■ **ASSIGNMENT**
Copy the lines running from the one that contains "Task: Click the Izhavia airplane image" to the end of the entries below, exactly and with no pictures.

■ **Stored data**
Segment Open
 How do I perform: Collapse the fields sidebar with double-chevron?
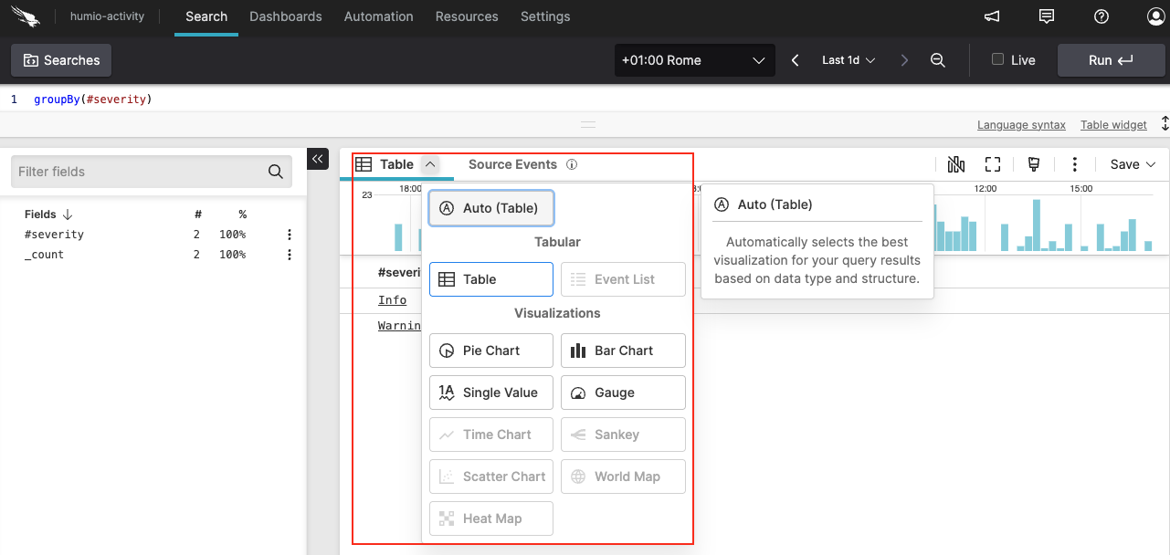coord(318,158)
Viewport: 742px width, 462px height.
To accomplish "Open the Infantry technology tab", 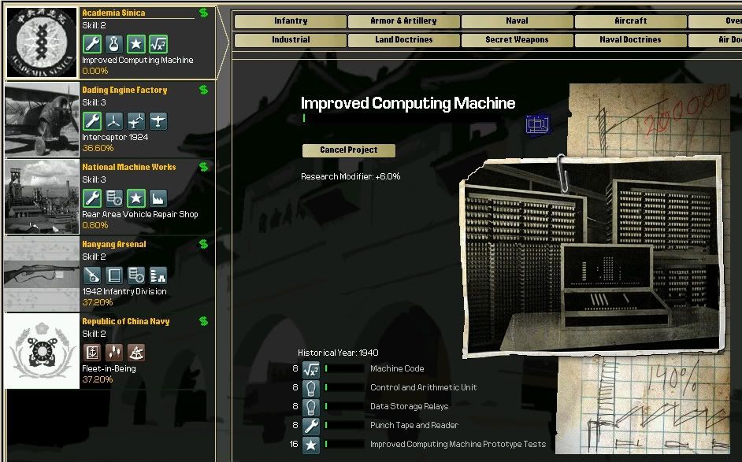I will [x=291, y=21].
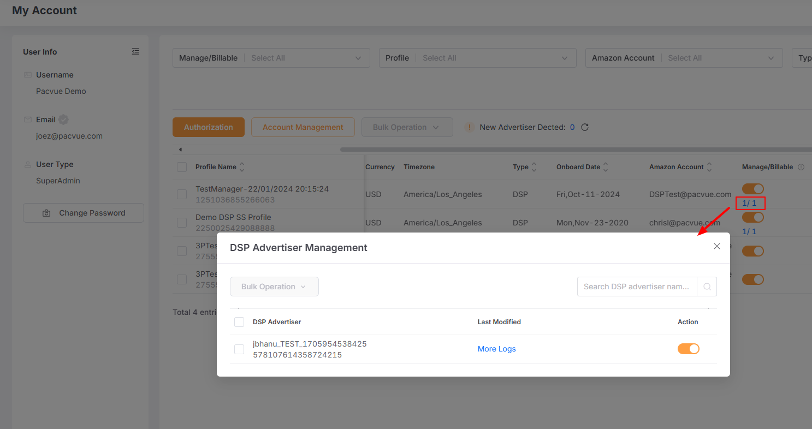Image resolution: width=812 pixels, height=429 pixels.
Task: Close the DSP Advertiser Management dialog
Action: 717,246
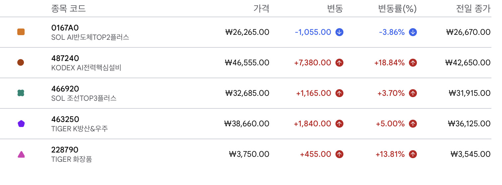This screenshot has width=502, height=185.
Task: Click the red up arrow beside +7,380.00
Action: coord(339,63)
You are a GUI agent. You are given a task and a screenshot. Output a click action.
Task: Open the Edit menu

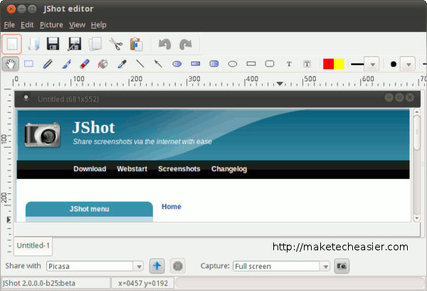(27, 25)
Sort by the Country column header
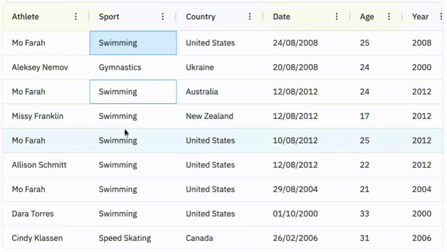 click(x=201, y=17)
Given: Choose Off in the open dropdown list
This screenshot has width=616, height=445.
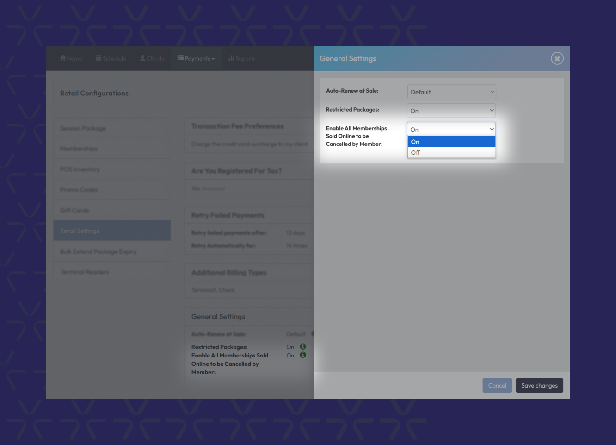Looking at the screenshot, I should [x=451, y=153].
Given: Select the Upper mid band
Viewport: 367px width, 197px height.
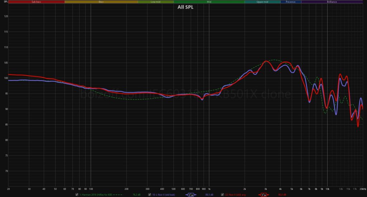Looking at the screenshot, I should [x=262, y=2].
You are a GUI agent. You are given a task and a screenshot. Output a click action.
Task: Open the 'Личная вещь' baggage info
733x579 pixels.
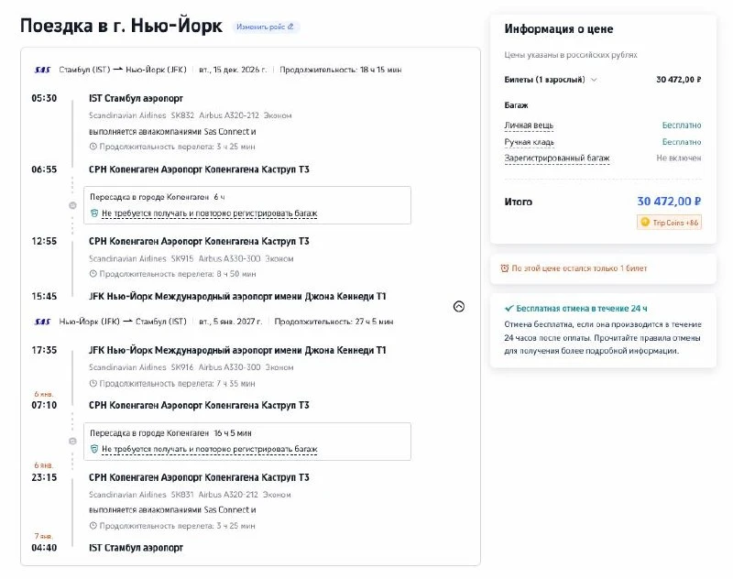tap(529, 126)
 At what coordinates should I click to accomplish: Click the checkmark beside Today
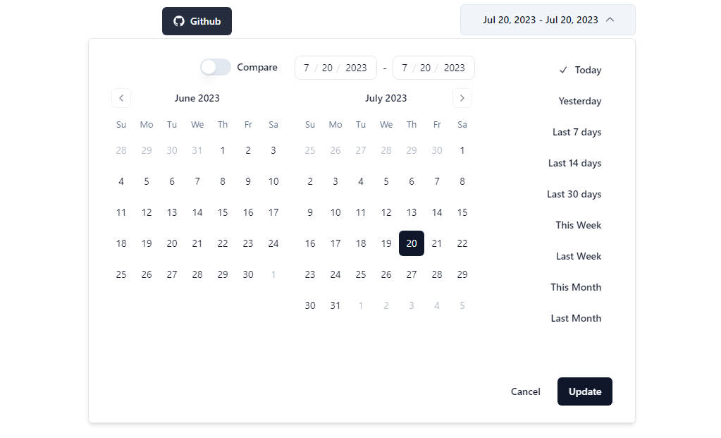coord(562,70)
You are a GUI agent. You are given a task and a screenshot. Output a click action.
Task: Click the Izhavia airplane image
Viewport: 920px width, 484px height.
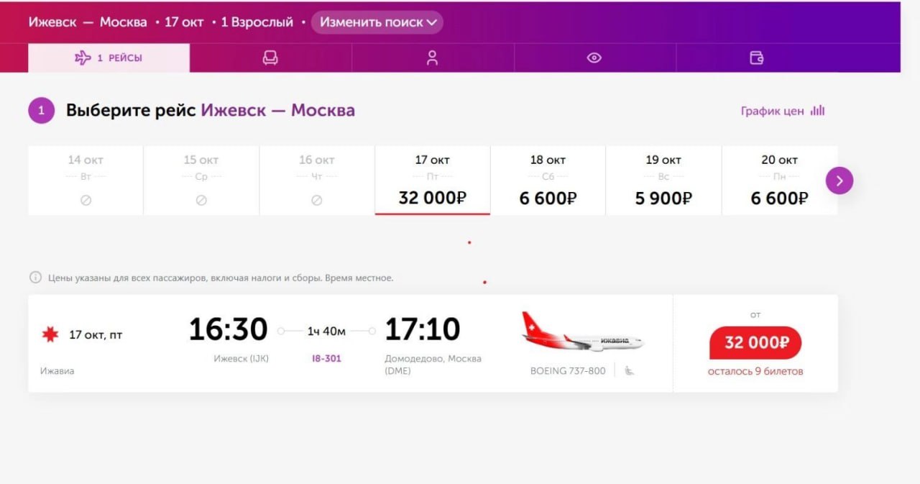click(x=582, y=333)
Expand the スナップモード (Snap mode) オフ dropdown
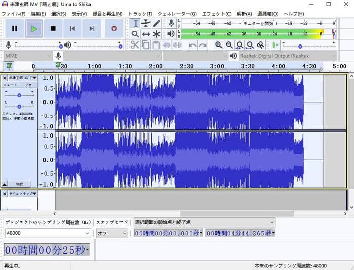The width and height of the screenshot is (354, 270). 111,233
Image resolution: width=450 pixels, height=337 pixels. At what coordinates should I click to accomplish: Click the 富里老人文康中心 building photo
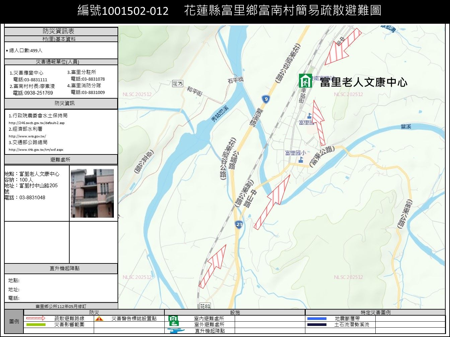click(92, 193)
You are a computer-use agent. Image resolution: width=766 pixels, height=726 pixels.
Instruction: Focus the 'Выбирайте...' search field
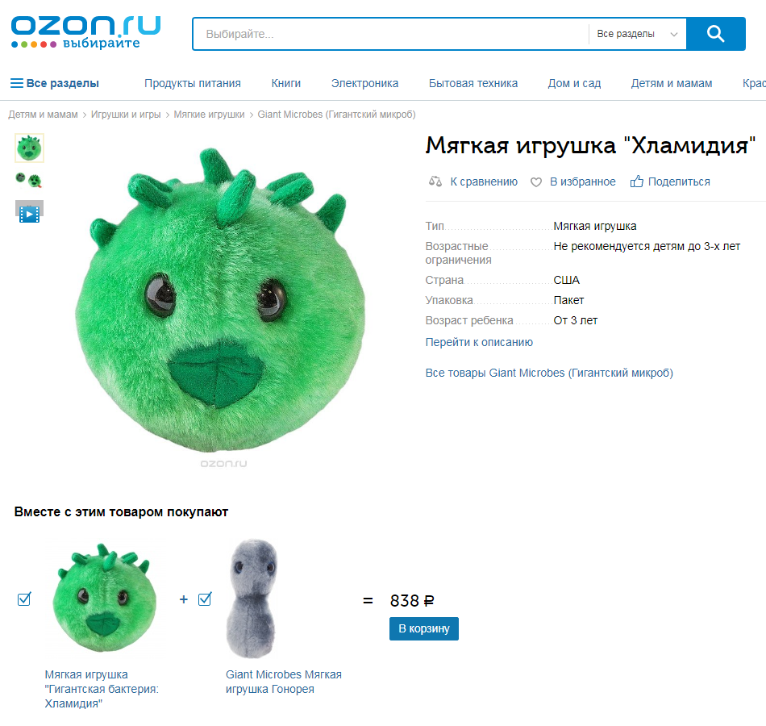[391, 34]
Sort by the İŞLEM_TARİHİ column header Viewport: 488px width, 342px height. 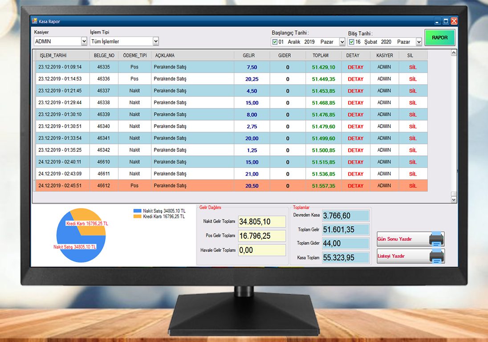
Segment Closed
■ **WRITTEN ANSWER**
Task: Click the Izhavia airplane image
Viewport: 920px width, 484px height.
click(x=582, y=333)
Expand the スナップモード (Snap mode) オフ dropdown
The width and height of the screenshot is (354, 270). 111,233
Image resolution: width=450 pixels, height=337 pixels. At what coordinates should I click to accomplish: Click the 富里老人文康中心 building photo
click(92, 193)
You are a computer-use agent. Image resolution: width=766 pixels, height=726 pixels.
Instruction: Focus the 'Выбирайте...' search field
[391, 34]
Sort by the İŞLEM_TARİHİ column header Viewport: 488px width, 342px height. 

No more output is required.